Le relazioni tra Italia e Ue continuano a svilupparsi sotto la doppia influenza del referendum italiano e dello shock americano. Ma bisognerà aspettare sino al 5 dicembre per capire quanto sulla disponibilità europea pesi la necessità di dare una mano a Renzi nel momento più difficile e quanto invece l’elezione di Donald Trump imponga una sterzata meno transitoria.
Al momento, tuttavia, a Bruxelles l’Italia incassa e ieri ha portato a casa due successi. Puntuale è arrivato l’«ok con riserva» alla legge di bilancio. Il governo di Roma è in folta compagnia. Sono 13 i Paesi che verranno monitorati sino a gennaio, e tra questi anche la virtuosissima Germania, che quando si tratta di surplus commerciale dimentica ogni virtù. L’Italia però fa parte del gruppo di 6 Paesi che saranno oggetto di attenzioni più severe, quelli che vengono messi dalle rispettive leggi di bilancio a rischio di «mancato rispetto delle richieste derivanti dal Patto di Stabilità». In questa ristretta rosa, la situazione italiana è in realtà quella più delicata. Mentre la Ue aveva lodato le spiegazioni e le correzioni fornite da Belgio, Lituania, Slovenia e Finlandia, i chiarimenti dell’Italia e di Cipro erano stati considerati insufficienti. Nella legge italiana c’è «una significativa deviazione» rispetto agli obiettivi prefissati.
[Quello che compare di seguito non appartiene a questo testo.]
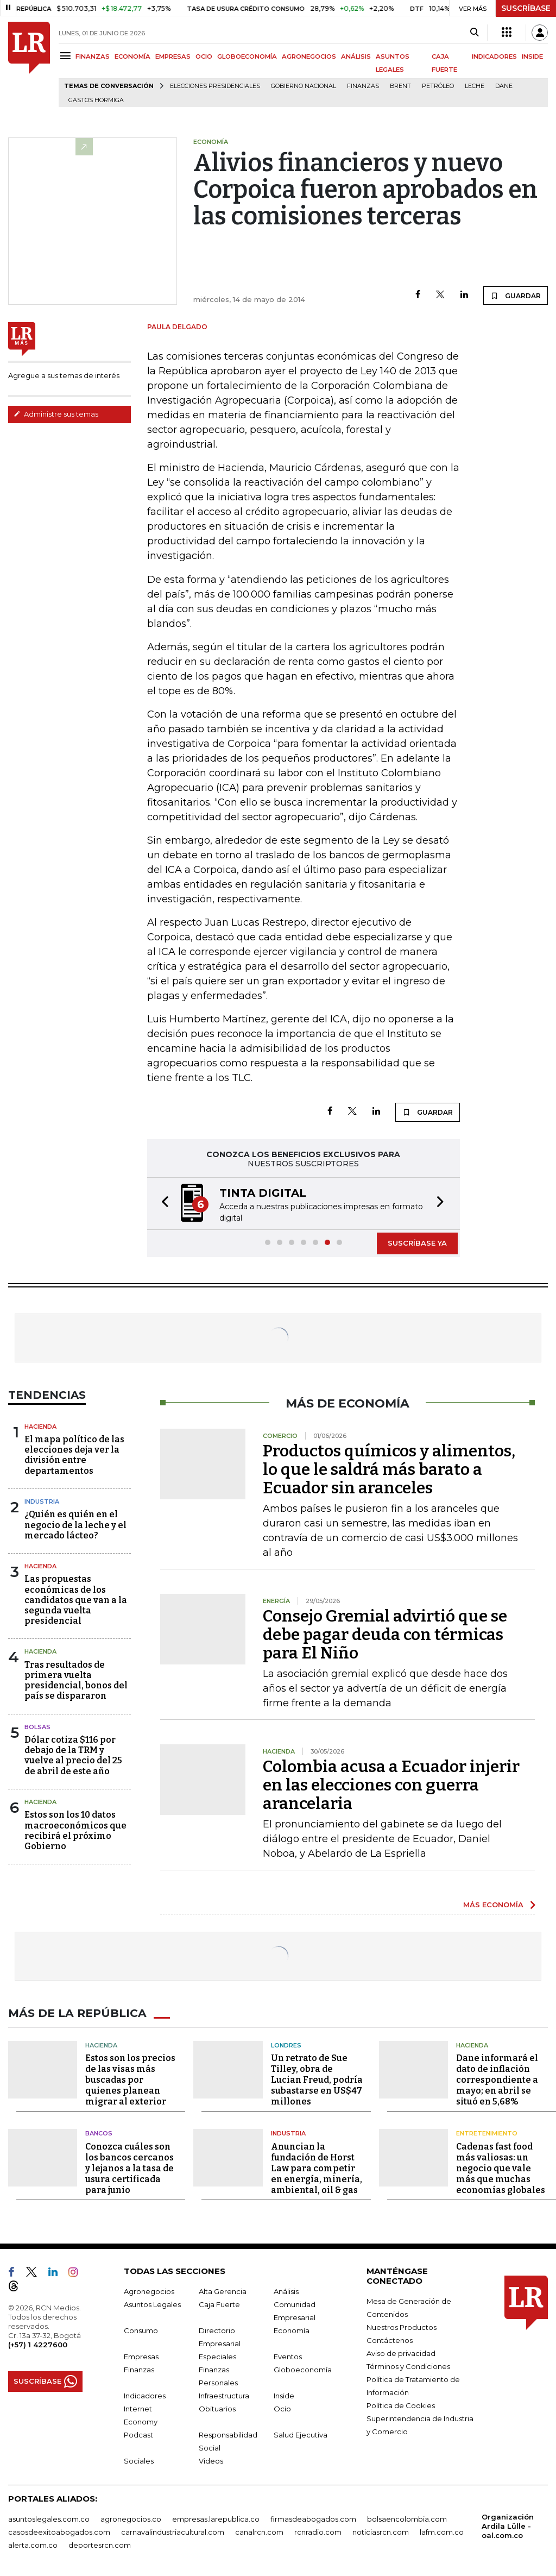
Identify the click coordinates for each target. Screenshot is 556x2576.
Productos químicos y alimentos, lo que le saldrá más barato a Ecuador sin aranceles (389, 1469)
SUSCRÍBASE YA (417, 1243)
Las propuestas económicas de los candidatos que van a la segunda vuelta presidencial (75, 1600)
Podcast (138, 2434)
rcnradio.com (318, 2531)
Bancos (98, 2133)
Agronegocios (149, 2290)
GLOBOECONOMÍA (247, 56)
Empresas (141, 2356)
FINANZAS (92, 56)
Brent (400, 86)
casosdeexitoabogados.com (59, 2531)
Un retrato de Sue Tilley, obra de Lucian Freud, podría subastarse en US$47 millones (317, 2080)
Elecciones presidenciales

Messo così il rinvio a gennaio sembrerebbe di cattivo auspicio. Più di questo, prima del referendum, l’Europa non può dire ma su queste basi le attese per il verdetto dovrebbero essere più pessimiste che rosee. Il commissario all’Economia Moscovici raddrizza in parte la situazione: «Nel bilancio italiano ci sono deviazioni, anche se ridotte considerando le spese per i migranti e per il terremoto. Non abbiamo respinto la legge perché sarebbe stato un gesto grave. Ma il gap ancora c’è e bisognerà ridurlo».

Moscovici assicura anche che l’esito del referendum non inciderà sul giudizio europeo. In effetti quel che incide non è tanto l’esito del referendum quanto la necessità di non rendere più difficile la vita a Renzi aprendo un contenzioso serio ora. Se ne riparlerà dal 5 dicembre, quando Eurogruppo ed Ecofin torneranno a esaminare la manovra e qualcosa in più l’Italia dovrà fare.
A dicembre si riparlerà anche del bilancio pluriennale della Ue. Nella «riunione di riconciliazione» che avrebbe dovuto sanare la ferita provocata dalla «riserva» italiana, la stessa Italia, per bocca dell’eurodeputato renziano in commissione Bilancio Daniele Viotti, ha ripetuto parola per parola le motivazione della «riserva», in sintesi pochi fondi per l’emergenza migrazione e l’occupazione giovanile. Ha chiesto e ottenuto di sospendere la discussione fino a dicembre, scindendone le sorti da quella che riguarda il bilancio 2017.

Anche su questo fronte l’effetto referendum è determinante. A Bruxelles sanno che il leader italiano deve attaccare senza requie l’Europa, come ha fatto anche ieri, e battere i pugni se vuole proporsi come il Trump italiano e intercettare una parte almeno dei voti anti-sistema. Sono consapevoli e comprensivi. Il discorso reale riprenderà il 5 dicembre. Fino a quel momento è teatro.
Solo che in mezzo ci si è messo il ciclone Trump. Se il progetto iniziale non andava oltre una messa in scena a uso referendario, ora la paura a Bruxelles ha raggiunto i livelli di guardia, ed è possibile che giochi a favore dell’Italia anche dopo il 4 dicembre. Non a caso proprio ieri la Commissione europea ha presentato un documento in cui si parla esplicitamente del «bisogno di perseguire politiche che supportino la crescita, rimuovendo i colli di bottiglia che frenano gli investimenti e la creazione di posti di lavoro». La ricetta? «I paesi con alto debito dovrebbero aumentare la produttività, i paesi con surplus dovrebbero incrementare la domanda interna e gli investimenti».
Il ministro Padoan ha scelto di leggere nel documento una «fine del rigore» che rivendica come «vittoria italiana». L’entusiasmo è certamente esagerato, ma il documento rivela che la Ue sente le acque alzarsi sempre più e sa che ora qualche seria correzione di rotta è inevitabile. Sempre che i falchi lo consentano.